Viajar de pequeños con los padres
«No es solo ese aprendizaje necesario del flâneur, de un paseo sin demasiado propósito ni lúdico ni competitivo –los habituales en los niños–, sino todo lo que rodeaba y acompañaba a esos viajes, como el tiempo en el coche»
Es un dilema propio del verano –y de las vacaciones largas en general– para quienes tenemos hijos: ¿hacer algún viaje con ellos? ¿O privilegiar la estancia larga en un sitio donde tengan cerca amigos y amigas, el mar o un río donde jugar y cansarse? Por supuesto, la comodidad propia cuenta, y los medios condicionan, pero en mayor o menor grado, se trata de una duda razonable y habitual en muchas familias cuando llega el verano y se acaba el colegio.
Por inercia, siempre me he inclinado por las estancias largas en un sitio fijo y cercano a mis sobrinos. No solo porque me pareciera que mi hijo se lo iba a pasar mejor con ellos, sino porque no le veía mucho sentido a viajar con cinco, seis, siete u ocho años, que no lo disfrutaríamos ni él ni los mayores. Quizá sea así, pero al surgirme de nuevo la duda este año a la hora de planificar el verano, he recordado lo presentes que están hoy en mi vida los viajes que hice con mis padres y mis hermanos cuando éramos pequeños.

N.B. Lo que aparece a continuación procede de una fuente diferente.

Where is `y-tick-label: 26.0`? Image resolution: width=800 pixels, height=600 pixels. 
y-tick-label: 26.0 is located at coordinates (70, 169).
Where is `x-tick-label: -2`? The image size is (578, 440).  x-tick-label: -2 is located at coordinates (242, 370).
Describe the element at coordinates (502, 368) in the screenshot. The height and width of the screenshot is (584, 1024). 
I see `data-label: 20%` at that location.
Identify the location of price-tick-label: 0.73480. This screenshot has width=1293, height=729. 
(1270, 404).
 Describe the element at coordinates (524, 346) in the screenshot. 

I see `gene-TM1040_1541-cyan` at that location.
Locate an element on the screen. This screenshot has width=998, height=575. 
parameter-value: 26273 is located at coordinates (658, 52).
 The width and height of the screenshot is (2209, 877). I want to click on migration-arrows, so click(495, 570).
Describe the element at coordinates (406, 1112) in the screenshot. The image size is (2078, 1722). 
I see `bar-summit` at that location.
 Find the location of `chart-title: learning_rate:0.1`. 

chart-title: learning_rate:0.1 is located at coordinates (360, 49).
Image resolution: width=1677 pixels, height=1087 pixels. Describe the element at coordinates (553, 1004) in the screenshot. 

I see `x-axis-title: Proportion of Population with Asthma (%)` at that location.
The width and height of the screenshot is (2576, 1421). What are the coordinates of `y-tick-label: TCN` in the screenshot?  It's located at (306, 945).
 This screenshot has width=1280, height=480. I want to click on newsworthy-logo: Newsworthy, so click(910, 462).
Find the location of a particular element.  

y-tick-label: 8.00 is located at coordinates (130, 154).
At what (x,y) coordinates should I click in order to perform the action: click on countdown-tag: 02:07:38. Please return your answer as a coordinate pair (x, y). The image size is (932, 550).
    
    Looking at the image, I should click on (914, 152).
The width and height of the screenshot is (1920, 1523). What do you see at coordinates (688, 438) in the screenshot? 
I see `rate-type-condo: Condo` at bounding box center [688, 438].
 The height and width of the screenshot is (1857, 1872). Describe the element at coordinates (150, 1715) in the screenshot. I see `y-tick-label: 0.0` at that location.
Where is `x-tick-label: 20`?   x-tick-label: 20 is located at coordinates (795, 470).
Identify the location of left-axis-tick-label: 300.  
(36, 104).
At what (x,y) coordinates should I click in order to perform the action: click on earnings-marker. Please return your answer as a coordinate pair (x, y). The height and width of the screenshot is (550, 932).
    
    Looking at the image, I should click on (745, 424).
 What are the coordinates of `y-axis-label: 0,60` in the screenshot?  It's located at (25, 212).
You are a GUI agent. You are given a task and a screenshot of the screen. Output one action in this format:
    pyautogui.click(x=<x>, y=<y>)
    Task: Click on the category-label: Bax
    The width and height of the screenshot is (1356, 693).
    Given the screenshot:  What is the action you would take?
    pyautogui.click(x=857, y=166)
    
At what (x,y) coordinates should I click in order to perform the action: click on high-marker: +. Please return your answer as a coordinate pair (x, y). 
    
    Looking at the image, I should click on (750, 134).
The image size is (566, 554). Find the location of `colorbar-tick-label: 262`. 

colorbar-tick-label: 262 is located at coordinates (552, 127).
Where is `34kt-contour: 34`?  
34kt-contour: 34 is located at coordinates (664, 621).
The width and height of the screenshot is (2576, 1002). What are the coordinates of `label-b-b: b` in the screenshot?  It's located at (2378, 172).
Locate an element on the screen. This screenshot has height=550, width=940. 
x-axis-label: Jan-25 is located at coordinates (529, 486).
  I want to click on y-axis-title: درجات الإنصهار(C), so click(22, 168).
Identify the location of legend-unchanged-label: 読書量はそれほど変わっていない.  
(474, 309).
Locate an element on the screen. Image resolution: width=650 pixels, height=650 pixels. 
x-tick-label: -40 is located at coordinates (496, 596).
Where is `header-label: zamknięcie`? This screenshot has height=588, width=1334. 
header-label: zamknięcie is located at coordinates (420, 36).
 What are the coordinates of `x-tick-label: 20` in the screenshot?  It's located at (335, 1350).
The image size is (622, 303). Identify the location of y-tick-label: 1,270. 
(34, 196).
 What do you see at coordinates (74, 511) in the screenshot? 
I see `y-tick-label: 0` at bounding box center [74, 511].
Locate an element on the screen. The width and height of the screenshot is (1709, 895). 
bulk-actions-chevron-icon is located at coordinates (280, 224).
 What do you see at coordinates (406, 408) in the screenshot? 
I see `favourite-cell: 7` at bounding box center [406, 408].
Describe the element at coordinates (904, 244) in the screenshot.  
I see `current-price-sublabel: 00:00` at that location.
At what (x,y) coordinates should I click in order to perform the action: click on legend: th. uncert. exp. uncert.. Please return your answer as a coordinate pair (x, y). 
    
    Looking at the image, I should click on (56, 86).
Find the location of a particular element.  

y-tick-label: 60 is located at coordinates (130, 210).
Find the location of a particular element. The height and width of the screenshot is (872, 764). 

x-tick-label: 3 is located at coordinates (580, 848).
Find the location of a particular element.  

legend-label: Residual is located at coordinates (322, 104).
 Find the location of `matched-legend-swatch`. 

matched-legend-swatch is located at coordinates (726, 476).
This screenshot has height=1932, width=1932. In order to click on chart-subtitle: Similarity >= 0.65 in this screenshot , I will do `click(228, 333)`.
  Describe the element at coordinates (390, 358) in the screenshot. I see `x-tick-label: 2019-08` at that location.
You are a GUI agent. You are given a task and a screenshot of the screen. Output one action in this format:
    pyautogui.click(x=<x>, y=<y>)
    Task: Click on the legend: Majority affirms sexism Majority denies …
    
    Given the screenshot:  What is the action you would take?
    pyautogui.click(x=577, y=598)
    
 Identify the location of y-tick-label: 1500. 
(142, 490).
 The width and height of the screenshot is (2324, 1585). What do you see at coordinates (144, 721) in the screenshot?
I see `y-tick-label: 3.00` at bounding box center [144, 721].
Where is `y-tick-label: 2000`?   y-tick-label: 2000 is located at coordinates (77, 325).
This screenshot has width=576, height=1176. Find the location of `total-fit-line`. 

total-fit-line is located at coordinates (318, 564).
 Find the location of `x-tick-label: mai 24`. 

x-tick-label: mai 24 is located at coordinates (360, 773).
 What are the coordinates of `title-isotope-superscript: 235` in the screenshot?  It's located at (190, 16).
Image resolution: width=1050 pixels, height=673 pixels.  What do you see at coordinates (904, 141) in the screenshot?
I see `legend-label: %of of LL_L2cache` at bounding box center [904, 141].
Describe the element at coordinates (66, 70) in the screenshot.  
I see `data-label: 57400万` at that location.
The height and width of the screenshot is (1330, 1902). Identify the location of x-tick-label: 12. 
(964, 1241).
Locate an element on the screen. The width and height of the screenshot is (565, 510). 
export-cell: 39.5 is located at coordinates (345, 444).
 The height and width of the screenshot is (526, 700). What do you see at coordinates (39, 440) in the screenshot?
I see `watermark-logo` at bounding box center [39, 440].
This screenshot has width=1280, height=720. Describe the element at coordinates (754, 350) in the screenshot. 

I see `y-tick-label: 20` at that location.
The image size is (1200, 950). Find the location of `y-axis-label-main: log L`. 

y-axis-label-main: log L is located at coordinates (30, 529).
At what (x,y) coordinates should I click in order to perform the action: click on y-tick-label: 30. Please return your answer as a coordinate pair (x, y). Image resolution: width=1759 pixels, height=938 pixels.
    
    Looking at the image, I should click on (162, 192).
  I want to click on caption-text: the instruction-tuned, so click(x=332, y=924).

No sé si la memoria endulza el recuerdo y yo me veo feliz paseando por Lisboa o Sevilla, o escuchando las explicaciones históricas en el Museo Romano de Mérida, o si es que realmente lo fui. También recuerdo cierta frustración entre nosotros los niños –«estoy aburrido», «estoy cansado de andar», «tengo hambre», «mi hermano se mete conmigo», «vámonos ya al hotel»–, y cierta resignación de mis padres, que compraban nuestra tranquilidad como mejor podían. Esa que llevó a un conocido de la familia a que su mujer le advirtiera tras una mañana larga de paseo con el hijo por una ciudad española: «Paco, que el niño lleva ya doce fantas».
No es solo ese aprendizaje necesario del flâneur, de un paseo sin demasiado propósito ni lúdico ni competitivo –los habituales en los niños–, sino todo lo que rodeaba y acompañaba a esos viajes, como el tiempo en el coche. Fue ahí donde, desde pequeño, mis hermanos y yo conversábamos más a fondo con nuestros mayores, y donde escuchábamos a los Beatles, a Aute y a Silvio Rodríguez, a El último de la fila y a Javier Krahe, a Franco Battiato y a Nicola di Bari. O, ante la incomprensión de mi padre y la risa de mi madre, cintas de chirigotas de Cádiz que nos sabíamos de memoria. En casa era habitual que alguien entrara a la habitación de los juguetes y nos encontrara a mí y a mi primo Jaime –un hermano más– con nuestros ocho o nueve años jugando en el ordenador mientras cantábamos «Erano i giorni dell’arcobaleno/ Finito l’inverno tornava il sereno…», o «Tú decir que si te votan, tú sacarnos de la OTAN…».
Todo eso está en mi vida hoy de forma cotidiana –dándole sentido y placer–, y quizá no sería así, o lo sería de otra forma, sin aquellos viajes que hoy recuerdo con alegría pero que también me parecieron pesados entonces. Después llegaba la felicidad del regreso, inseparable del viaje. A casa, y también al cole.